[EXERCISE DESCRIPTION] Show every line of the items below that contains the word "Task", copying each such line in full.

[Records for finding described items]
::::

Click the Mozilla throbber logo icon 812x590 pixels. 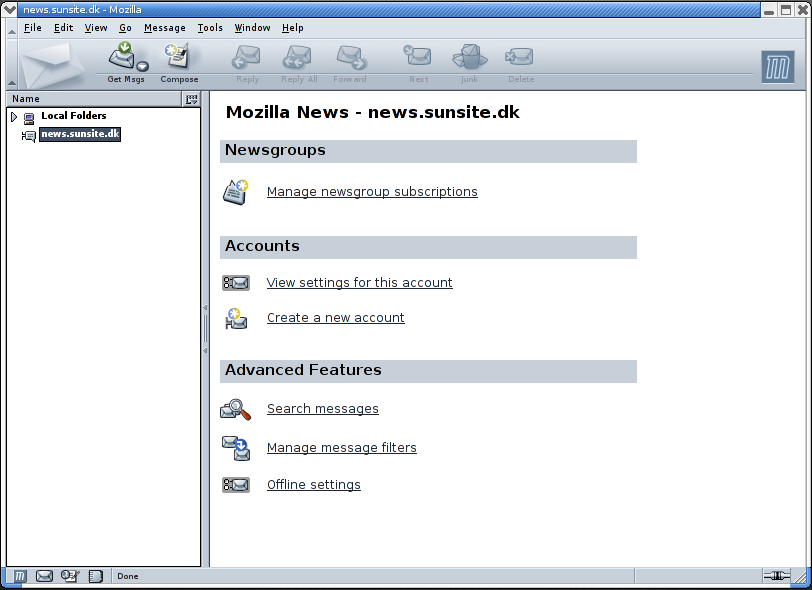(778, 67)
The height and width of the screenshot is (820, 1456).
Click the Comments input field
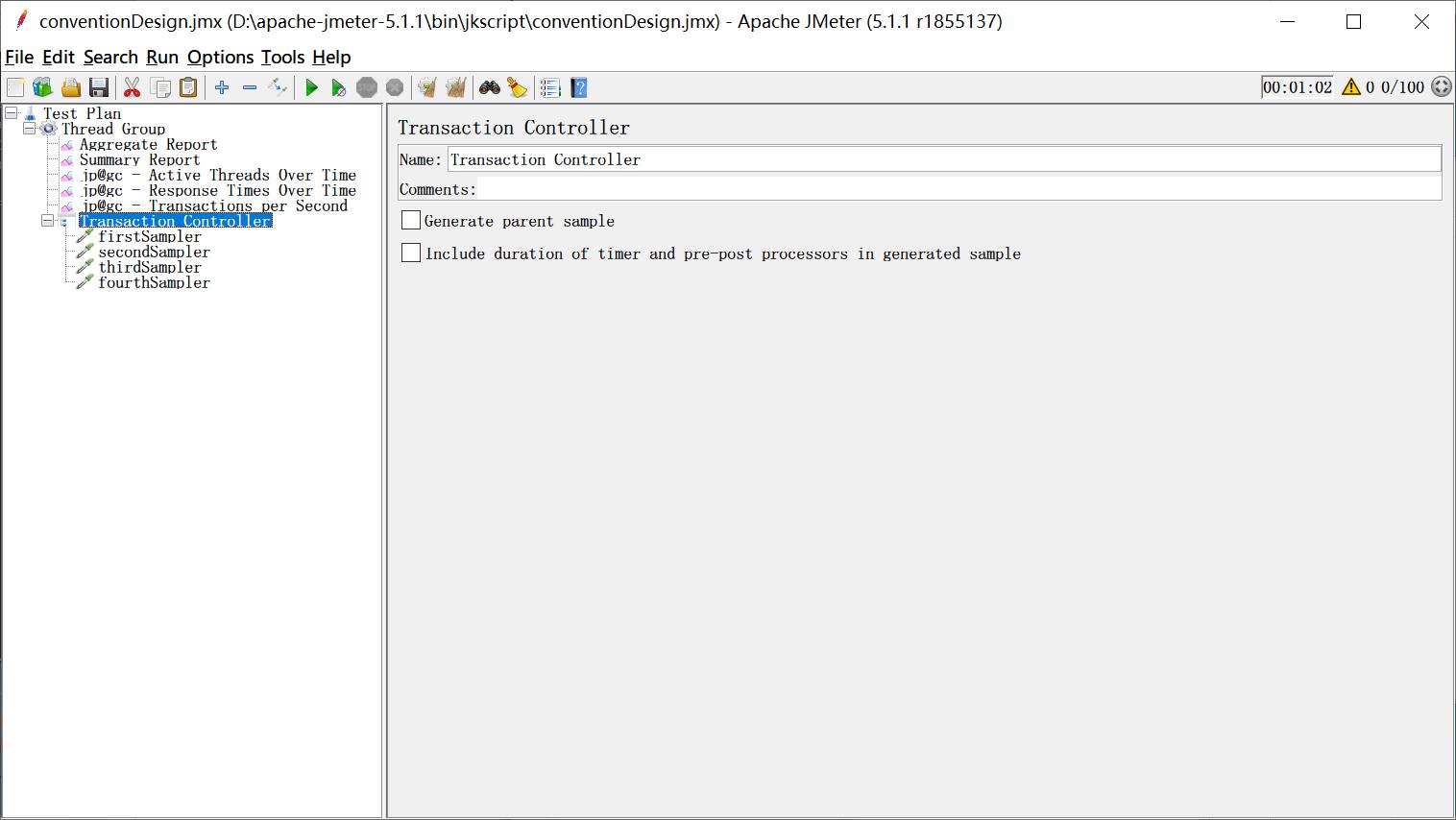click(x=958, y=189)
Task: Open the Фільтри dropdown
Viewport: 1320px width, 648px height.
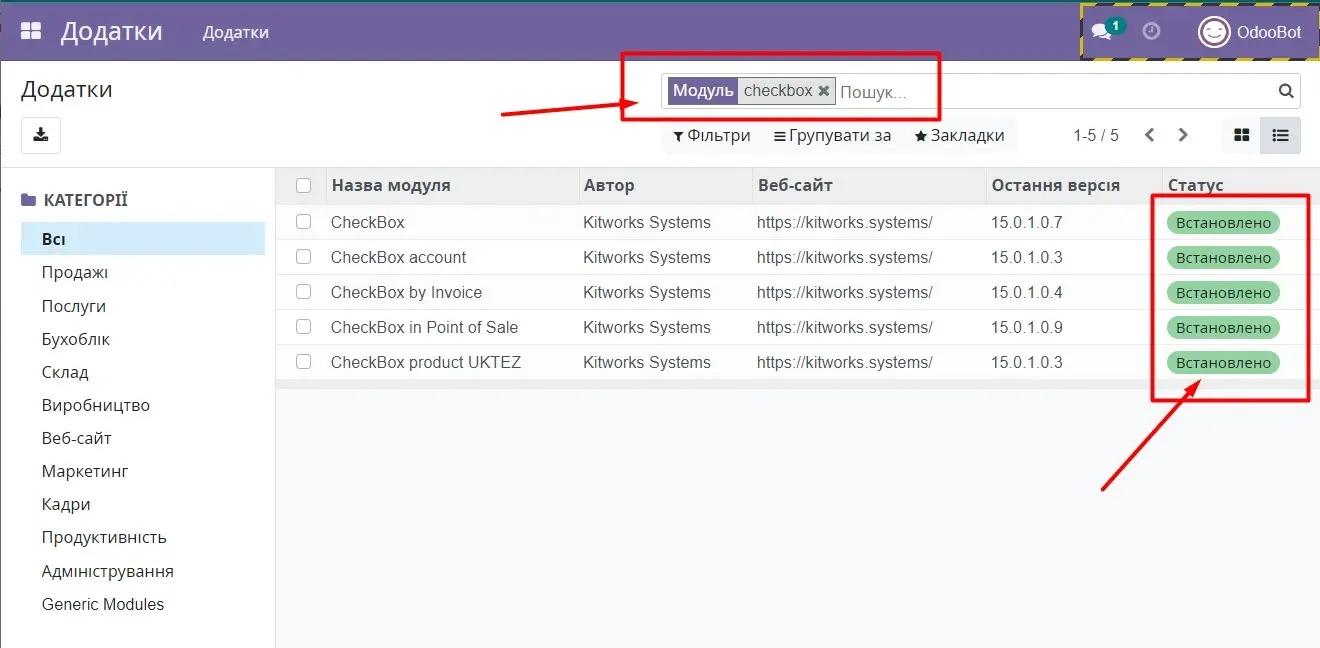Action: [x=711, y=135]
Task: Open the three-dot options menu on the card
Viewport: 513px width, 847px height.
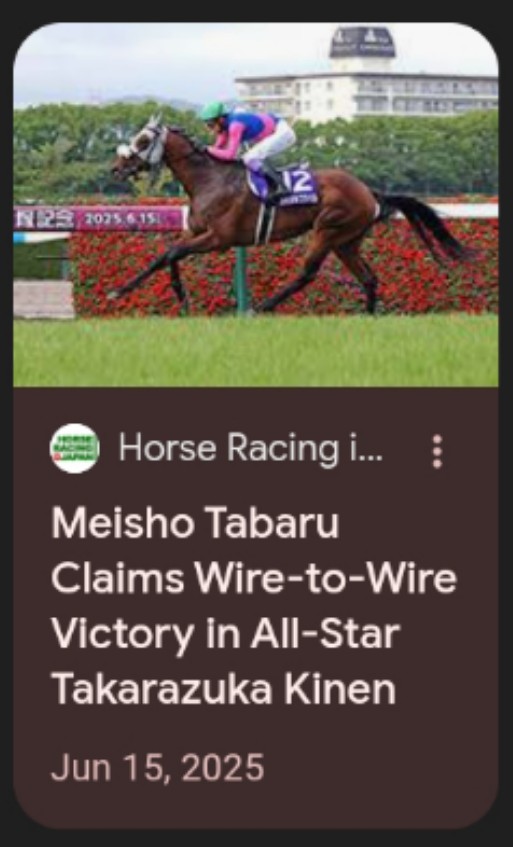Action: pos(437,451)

::::

[FULL RESPONSE]
Task: Open the Фільтри dropdown
Task: Open the three-dot options menu on the card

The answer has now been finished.